■ What this task involves
Write the entries below out again without a single difference.

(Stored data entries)
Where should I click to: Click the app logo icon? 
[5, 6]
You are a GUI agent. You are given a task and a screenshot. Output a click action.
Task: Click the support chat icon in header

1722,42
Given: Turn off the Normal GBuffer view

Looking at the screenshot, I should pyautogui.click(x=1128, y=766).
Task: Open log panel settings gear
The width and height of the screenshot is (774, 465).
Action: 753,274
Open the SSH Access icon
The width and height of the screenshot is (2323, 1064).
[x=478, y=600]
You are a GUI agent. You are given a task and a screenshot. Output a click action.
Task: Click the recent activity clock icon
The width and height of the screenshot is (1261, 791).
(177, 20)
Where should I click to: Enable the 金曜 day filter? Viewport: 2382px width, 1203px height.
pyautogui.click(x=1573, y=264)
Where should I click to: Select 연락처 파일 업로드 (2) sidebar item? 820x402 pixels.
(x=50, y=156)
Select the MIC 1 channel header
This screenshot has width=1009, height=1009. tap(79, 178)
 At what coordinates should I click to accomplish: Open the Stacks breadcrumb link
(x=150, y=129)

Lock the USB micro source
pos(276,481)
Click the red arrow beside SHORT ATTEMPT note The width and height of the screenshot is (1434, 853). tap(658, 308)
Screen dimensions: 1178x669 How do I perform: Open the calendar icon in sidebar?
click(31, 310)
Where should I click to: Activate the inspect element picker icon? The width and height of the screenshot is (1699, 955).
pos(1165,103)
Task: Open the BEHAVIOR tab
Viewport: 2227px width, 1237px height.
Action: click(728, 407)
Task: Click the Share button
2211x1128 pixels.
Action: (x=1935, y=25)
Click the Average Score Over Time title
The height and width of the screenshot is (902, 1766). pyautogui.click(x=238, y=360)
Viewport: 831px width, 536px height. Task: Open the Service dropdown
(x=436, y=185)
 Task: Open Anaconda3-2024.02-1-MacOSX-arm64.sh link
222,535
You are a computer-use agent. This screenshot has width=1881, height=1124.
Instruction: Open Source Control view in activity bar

■ Solution to the exercise
Where should I click to: Click the app logo icon? 
[5, 6]
You are a GUI agent. You are given a task and a screenshot. Output a click action.
Task: Click the support chat icon in header

1722,42
Given: Turn off the Normal GBuffer view

Looking at the screenshot, I should pyautogui.click(x=1128, y=766).
Task: Open log panel settings gear
The width and height of the screenshot is (774, 465).
Action: 753,274
Open the SSH Access icon
The width and height of the screenshot is (2323, 1064).
[x=478, y=600]
You are a GUI agent. You are given a task and a screenshot. Output a click action.
Task: Click the recent activity clock icon
The width and height of the screenshot is (1261, 791).
(177, 20)
Where should I click to: Enable the 金曜 day filter? Viewport: 2382px width, 1203px height.
pyautogui.click(x=1573, y=264)
Where should I click to: Select 연락처 파일 업로드 (2) sidebar item? 820x402 pixels.
(x=50, y=156)
Select the MIC 1 channel header
This screenshot has width=1009, height=1009. tap(79, 178)
 At what coordinates should I click to accomplish: Open the Stacks breadcrumb link
(x=150, y=129)

Lock the USB micro source
pos(276,481)
Click the red arrow beside SHORT ATTEMPT note The width and height of the screenshot is (1434, 853). tap(658, 308)
Screen dimensions: 1178x669 How do I perform: Open the calendar icon in sidebar?
click(31, 310)
Where should I click to: Activate the inspect element picker icon? The width and height of the screenshot is (1699, 955).
pos(1165,103)
Task: Open the BEHAVIOR tab
Viewport: 2227px width, 1237px height.
Action: click(728, 407)
Task: Click the Share button
2211x1128 pixels.
Action: (x=1935, y=25)
Click the Average Score Over Time title
The height and width of the screenshot is (902, 1766). pyautogui.click(x=238, y=360)
Viewport: 831px width, 536px height. Task: Open the Service dropdown
(x=436, y=185)
 Task: Open Anaconda3-2024.02-1-MacOSX-arm64.sh link
222,535
You are a computer-use agent. This screenshot has width=1881, height=1124.
Instruction: Open Source Control view in activity bar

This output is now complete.